=== Section Start ===

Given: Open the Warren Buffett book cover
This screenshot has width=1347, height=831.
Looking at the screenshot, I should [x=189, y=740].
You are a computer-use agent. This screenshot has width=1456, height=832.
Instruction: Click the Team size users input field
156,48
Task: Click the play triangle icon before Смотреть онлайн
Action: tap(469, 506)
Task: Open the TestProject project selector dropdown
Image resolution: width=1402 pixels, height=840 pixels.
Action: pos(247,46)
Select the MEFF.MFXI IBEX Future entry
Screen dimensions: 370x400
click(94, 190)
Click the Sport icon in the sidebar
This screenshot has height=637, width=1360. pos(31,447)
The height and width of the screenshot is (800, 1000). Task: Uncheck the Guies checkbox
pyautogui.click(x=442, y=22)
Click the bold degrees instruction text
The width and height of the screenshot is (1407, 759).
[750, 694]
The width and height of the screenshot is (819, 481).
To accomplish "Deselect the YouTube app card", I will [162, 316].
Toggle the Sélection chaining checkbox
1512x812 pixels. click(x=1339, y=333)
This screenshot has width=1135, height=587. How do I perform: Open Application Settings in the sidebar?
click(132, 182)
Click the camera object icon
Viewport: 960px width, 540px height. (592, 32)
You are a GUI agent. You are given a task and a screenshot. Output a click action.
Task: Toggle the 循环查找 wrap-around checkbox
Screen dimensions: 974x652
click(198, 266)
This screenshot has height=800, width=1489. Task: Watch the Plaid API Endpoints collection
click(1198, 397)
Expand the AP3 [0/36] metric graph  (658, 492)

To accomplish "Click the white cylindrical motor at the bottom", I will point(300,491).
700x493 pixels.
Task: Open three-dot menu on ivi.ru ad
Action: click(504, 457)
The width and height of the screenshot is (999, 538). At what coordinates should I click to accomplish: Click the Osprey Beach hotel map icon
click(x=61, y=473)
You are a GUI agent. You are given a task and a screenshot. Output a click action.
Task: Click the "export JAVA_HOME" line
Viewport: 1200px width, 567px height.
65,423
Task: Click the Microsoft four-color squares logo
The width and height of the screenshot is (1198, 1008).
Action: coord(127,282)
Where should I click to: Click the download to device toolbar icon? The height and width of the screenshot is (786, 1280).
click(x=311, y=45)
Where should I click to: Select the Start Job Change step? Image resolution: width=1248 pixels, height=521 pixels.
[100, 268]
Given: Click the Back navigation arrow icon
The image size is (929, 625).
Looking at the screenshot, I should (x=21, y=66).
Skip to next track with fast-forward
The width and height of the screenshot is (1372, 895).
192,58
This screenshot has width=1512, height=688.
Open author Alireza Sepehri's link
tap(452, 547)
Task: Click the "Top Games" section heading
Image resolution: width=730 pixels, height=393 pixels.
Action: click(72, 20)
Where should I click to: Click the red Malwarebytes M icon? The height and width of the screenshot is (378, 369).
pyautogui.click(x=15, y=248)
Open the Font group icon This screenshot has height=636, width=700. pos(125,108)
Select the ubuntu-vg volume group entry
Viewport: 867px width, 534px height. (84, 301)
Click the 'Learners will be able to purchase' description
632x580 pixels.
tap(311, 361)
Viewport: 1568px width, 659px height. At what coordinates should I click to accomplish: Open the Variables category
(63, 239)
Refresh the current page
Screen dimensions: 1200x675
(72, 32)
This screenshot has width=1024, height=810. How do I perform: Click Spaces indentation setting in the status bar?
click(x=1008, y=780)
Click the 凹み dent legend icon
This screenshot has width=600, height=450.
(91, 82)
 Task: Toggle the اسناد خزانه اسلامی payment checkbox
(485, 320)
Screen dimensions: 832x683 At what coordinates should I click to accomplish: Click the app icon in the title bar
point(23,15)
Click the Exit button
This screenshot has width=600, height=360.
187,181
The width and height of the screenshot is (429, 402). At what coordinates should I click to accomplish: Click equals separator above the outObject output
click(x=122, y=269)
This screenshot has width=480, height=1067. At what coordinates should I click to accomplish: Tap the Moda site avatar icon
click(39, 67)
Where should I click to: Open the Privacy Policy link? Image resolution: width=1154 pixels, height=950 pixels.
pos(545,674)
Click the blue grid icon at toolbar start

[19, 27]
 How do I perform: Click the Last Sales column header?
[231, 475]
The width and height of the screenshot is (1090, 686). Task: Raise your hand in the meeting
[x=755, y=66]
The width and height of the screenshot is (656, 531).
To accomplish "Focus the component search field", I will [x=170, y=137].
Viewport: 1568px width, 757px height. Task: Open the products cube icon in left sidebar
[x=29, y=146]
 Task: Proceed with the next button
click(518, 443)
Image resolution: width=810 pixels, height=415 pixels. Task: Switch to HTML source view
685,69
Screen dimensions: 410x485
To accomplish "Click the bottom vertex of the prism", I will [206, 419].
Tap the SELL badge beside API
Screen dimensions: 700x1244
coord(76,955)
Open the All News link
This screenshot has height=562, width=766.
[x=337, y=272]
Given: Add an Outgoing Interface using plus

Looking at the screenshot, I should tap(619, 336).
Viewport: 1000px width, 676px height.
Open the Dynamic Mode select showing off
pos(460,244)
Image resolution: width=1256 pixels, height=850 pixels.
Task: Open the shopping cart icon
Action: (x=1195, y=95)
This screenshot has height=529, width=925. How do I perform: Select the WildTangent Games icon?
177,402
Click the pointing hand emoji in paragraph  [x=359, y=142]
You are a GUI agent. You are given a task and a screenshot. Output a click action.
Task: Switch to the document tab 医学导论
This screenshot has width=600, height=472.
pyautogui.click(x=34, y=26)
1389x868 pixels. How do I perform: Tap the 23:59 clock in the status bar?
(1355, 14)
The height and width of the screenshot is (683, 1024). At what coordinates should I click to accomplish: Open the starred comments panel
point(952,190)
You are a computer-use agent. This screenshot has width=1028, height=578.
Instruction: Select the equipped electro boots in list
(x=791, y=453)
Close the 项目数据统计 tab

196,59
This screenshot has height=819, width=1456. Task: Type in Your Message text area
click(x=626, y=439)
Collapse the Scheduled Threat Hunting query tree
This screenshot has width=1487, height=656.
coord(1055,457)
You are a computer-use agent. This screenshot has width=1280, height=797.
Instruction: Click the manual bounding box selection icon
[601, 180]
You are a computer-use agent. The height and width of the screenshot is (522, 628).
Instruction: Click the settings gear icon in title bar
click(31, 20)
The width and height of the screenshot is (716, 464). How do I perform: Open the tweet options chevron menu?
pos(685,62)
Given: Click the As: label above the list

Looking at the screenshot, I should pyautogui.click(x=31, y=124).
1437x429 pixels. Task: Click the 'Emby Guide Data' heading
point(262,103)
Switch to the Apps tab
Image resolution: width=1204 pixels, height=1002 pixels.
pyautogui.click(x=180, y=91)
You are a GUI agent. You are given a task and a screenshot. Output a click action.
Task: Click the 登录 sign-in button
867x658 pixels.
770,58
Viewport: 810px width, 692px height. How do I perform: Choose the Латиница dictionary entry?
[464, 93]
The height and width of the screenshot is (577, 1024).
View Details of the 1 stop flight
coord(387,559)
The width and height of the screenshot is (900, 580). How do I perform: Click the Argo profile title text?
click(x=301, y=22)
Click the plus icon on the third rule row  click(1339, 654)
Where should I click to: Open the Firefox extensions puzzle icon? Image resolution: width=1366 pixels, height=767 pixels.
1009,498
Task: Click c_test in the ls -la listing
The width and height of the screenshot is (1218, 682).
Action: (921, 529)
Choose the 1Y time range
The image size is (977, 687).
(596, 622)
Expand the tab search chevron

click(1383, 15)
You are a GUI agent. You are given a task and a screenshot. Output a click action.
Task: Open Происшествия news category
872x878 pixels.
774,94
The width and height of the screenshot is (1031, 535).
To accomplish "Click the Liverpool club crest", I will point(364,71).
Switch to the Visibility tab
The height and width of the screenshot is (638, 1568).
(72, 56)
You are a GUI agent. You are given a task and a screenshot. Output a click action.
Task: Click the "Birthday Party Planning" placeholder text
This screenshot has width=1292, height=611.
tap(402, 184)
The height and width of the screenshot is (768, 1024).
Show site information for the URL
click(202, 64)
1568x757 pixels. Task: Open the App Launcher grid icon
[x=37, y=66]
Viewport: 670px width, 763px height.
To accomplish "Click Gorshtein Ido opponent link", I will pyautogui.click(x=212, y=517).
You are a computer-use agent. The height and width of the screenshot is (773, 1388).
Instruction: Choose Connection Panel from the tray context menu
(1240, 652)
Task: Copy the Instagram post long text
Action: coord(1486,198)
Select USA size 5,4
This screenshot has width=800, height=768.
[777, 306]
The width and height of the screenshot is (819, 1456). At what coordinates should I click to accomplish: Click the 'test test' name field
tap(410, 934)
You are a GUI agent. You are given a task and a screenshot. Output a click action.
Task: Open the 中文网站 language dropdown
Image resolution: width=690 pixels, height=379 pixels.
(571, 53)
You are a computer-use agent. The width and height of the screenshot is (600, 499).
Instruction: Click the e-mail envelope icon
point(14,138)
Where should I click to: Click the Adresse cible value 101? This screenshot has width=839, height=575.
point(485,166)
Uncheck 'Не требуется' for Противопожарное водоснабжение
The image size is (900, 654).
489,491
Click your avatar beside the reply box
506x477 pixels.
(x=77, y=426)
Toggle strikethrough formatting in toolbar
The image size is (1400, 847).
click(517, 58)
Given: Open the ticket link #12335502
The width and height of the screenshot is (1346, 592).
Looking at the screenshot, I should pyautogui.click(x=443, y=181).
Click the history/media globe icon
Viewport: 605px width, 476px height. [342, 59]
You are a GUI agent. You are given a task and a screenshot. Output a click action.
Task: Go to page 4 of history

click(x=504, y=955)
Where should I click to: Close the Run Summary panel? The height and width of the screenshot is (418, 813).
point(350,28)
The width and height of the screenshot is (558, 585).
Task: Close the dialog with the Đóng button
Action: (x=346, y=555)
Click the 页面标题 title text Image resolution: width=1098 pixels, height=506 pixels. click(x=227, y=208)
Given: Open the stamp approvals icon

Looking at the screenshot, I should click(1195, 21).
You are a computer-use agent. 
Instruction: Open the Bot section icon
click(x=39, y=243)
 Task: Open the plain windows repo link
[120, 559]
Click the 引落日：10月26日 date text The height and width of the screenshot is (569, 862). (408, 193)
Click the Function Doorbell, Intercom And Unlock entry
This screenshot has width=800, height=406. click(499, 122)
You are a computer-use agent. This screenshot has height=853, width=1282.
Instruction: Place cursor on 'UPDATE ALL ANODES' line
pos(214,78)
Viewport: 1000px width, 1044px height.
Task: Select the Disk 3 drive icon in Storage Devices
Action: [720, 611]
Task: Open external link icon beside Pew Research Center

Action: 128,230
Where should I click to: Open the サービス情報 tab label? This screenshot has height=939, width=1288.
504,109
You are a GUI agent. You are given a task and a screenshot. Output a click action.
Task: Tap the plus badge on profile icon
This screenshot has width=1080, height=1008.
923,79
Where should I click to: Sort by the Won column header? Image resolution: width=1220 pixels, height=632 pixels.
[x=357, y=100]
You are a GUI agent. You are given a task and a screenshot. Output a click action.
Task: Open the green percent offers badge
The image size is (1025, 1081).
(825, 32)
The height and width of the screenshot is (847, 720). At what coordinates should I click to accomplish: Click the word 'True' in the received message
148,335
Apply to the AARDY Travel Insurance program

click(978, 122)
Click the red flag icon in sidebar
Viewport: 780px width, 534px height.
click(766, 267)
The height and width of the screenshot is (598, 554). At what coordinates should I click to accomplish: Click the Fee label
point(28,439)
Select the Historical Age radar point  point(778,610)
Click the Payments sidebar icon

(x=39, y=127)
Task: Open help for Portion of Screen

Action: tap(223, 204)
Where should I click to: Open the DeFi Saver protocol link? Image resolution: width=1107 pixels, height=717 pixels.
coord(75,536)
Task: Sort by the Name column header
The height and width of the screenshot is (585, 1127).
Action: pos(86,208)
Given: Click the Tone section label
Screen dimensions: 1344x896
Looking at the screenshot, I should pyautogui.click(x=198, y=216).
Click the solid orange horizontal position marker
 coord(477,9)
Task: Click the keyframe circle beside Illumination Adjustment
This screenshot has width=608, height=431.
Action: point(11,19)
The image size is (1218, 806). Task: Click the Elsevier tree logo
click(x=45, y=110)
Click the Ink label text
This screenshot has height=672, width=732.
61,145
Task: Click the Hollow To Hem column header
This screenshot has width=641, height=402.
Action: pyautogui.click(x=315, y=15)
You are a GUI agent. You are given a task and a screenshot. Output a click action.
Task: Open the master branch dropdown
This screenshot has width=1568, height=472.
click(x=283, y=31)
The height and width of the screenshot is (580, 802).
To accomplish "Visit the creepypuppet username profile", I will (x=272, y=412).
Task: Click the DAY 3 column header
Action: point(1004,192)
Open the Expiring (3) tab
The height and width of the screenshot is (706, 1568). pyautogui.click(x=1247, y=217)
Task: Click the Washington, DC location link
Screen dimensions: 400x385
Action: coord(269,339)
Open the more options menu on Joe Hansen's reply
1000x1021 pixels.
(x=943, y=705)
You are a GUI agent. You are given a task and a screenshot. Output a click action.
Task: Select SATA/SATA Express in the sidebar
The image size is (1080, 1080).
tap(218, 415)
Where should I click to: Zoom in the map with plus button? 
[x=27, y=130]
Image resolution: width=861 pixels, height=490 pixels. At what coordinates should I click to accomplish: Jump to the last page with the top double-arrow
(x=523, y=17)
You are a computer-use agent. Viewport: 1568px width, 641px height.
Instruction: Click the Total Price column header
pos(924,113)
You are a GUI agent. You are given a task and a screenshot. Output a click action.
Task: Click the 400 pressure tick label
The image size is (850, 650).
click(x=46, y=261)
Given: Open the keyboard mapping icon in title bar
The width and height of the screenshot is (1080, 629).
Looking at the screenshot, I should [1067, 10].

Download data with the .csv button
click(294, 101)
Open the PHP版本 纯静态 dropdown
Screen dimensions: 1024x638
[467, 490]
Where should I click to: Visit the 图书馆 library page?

=== Section End ===

_WHAT YOU WILL DO_
Locate "Task: Click the 400 pressure tick label" in the data above. Then repeat, exactly, its line and each line after it through the last, adding nothing.

_RESULT FOR THIS TASK_
Task: Click the 400 pressure tick label
The image size is (850, 650).
click(x=46, y=261)
Given: Open the keyboard mapping icon in title bar
The width and height of the screenshot is (1080, 629).
Looking at the screenshot, I should [1067, 10].

Download data with the .csv button
click(294, 101)
Open the PHP版本 纯静态 dropdown
Screen dimensions: 1024x638
[467, 490]
Where should I click to: Visit the 图书馆 library page?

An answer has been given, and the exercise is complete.